Conclusion Among live-born infants in Denmark, first-trimester exposure to lamotrigine, oxcarbazepine, topiramate, gabapentin, or levetiracetam compared with no exposure was not associated with an increased risk of major birth defects.
http://jama.ama-assn.org/content/305/19/1996
Unfortunately, I can't see the full article and nowhere in the abstract or media reports based upon it define what is meant by "major birth defects".
A few words of caution before getting too excited over the news:
...
The finding can be seen as reassuring to women of childbearing age who take the newer epilepsy drugs. But it had one major limitation: It did not include many women who took the drug Topamax (topiramate).
Back in March, the FDA warned that use of Topamax early in pregnancy was associated with an increased risk for cleft lip and cleft palate in newborns, citing new drug registry data suggesting a 16-fold increase in risk.
Most of the women in the new study who took an antiseizure drug took Lamictal (lamotrigine), and their birth defect risk was just slightly higher than women who took no antiseizure drugs.
...
The Danish study included data on 837,795 live births occurring in that country between January 1996 and September 2008, including 1,532 women who took a second-generation antiseizure drug during their first trimester.
Just over a thousand women took Lamictal, about 400 took Trileptal (oxcarbazepine), about 100 took Topamax, and close to 60 each took Neurontin (gabapentin) or Keppra (levetiracetam). Some of the women took more than one drug.
...
NYU professor of neurology and epilepsy specialist Jacqueline A. French, MD, calls the study somewhat reassuring, but she adds that studies based on registries of women taking the drugs tell more about their risks.
It was data from this type of study that FDA officials cited when they warned about the Topamax oral birth defect risk earlier this year.
“The findings are reassuring because if the rates of fetal malformation were as high as with Depakote, even with the small sample sizes in this study we would see it,” she tells WebMD. “But the findings are not reassuring enough to say that we are out of the woods with all of these drugs.”
...
http://www.webmd.com/epilepsy/news/20110517/study-low-birth-defect-risk-from-newer-epilepsy-drugs
... The team cautioned, however, that the results did not include enough women who had taken either gabapentin or levetriacetam to reach any conclusions about risk associated with them.

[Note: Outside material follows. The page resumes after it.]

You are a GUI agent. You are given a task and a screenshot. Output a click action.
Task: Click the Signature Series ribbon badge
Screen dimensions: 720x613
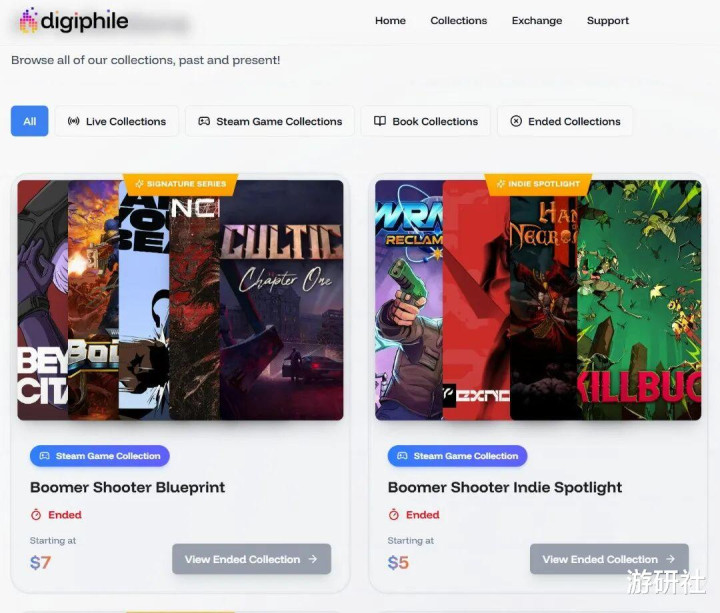pyautogui.click(x=180, y=184)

Also, the study did not monitor abortions or miscarriages that might have been associated with use of the drugs. Nonetheless, the team said, the results should provide great confidence for expectant mothers who suffer from epilepsy or any of the other disorders.
...
http://www.latimes.com/health/boostershots/la-heb-birth-defects-epilepsy-20110517,0,5646501.story
Since the study was weighted towards women taking Lamictal, I'd like to see some more study/science explaining the difference between their results and the FDA warning issued back in 2006 about Lamictal and cleft lip/palate. Is that considered a "major" birth defect?